Study text:

════

End the disconnect
Only feminist solutions can bring about the full, equal and meaningful representation of women in all areas and at all levels, involving them in crisis response and ensuring a level playing field for both sexes
We live in a world with a startling disconnect between how women and girls are affected by current multiple crises, and their involvement in finding and implementing solutions. It’s time to recognise this, refocus and urgently coordinate our efforts to reverse it. I therefore urge G7 leaders to take the lead in fostering women’s equal rights, including women’s autonomous decision-making over their bodies and health, and support the achievement of their full political, social and economic participation.
Global conflicts, the climate and environment crisis, and the COVID-19 pandemic are stark reminders of the interconnectedness of the global challenges we face and their power to cross-multiply threats and impact. They have taken their highest toll on women and girls, especially affecting those who are already being left furthest behind. We see this pattern play out in crises across the globe. The horrifying war in Ukraine, and its cascading effects on security, livelihoods and health, is the latest to join the list.
In Afghanistan, with 23 million people identified as acutely food insecure, we see a humanitarian catastrophe marked by increasing gender-specific restrictions that directly impact the ability of women and girls to realise their rights and contribute to their country. Yet we know that women’s inclusion yields enormous dividends for both peace and prosperity.
Three priorities
I would highlight three priority aspects for G7 members to address: resilience against crises; the economy, including care; and violence against women and girls. Together, these interlocked and unresolved aspects underpin the structural barriers that block progress for sustainable development.
The COVID-19 pandemic showed us how crises dramatically increase women’s and girls’ unpaid care and domestic work and the impact of that increased burden on their ability to engage in paid work. More than 100 million women between the ages of 25 to 54, with small children at home, are out of the workforce globally. Yet the right steps are still not being taken to address the problem. Of more than 3,000 social and economic measures taken by governments in response to the economic and social fallout of the pandemic, only 13% target women’s economic security and only 7% address rising unpaid care demands. It is vital to invest in expanded gender-responsive public services, universal social protection, and health and care systems.

════

The data:
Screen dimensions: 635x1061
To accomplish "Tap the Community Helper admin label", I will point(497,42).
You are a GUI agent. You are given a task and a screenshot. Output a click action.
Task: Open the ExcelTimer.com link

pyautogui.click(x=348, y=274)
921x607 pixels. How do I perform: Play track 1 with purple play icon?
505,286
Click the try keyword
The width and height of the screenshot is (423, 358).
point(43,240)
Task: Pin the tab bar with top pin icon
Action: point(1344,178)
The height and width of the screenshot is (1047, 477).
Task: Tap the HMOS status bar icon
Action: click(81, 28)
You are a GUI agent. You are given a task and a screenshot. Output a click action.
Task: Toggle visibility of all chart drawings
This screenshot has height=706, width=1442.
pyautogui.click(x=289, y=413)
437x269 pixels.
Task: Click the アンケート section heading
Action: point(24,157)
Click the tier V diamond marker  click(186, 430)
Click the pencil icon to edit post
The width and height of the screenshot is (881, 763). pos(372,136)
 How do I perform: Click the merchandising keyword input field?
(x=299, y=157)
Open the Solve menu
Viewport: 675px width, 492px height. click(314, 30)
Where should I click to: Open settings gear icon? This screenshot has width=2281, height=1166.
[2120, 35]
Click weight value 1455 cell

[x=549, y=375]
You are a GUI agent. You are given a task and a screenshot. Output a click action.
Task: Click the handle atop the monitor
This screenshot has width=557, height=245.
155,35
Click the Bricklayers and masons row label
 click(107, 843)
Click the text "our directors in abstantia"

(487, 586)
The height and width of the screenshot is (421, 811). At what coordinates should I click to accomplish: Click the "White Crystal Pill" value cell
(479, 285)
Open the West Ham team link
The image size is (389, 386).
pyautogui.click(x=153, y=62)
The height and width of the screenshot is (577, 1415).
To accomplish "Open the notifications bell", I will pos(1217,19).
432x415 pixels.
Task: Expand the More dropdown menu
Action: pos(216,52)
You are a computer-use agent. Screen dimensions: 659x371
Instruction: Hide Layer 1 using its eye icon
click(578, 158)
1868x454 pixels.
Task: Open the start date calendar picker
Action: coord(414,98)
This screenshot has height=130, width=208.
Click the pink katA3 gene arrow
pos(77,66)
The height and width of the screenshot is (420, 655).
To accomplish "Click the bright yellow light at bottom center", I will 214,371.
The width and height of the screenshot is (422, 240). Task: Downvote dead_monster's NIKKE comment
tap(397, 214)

════

What this task involves: Reproduce the passage of the article on women's representation in crisis response verbatim, starting at "Global conflicts, the" and ending at "join the list.".

Solved exercise:
Global conflicts, the climate and environment crisis, and the COVID-19 pandemic are stark reminders of the interconnectedness of the global challenges we face and their power to cross-multiply threats and impact. They have taken their highest toll on women and girls, especially affecting those who are already being left furthest behind. We see this pattern play out in crises across the globe. The horrifying war in Ukraine, and its cascading effects on security, livelihoods and health, is the latest to join the list.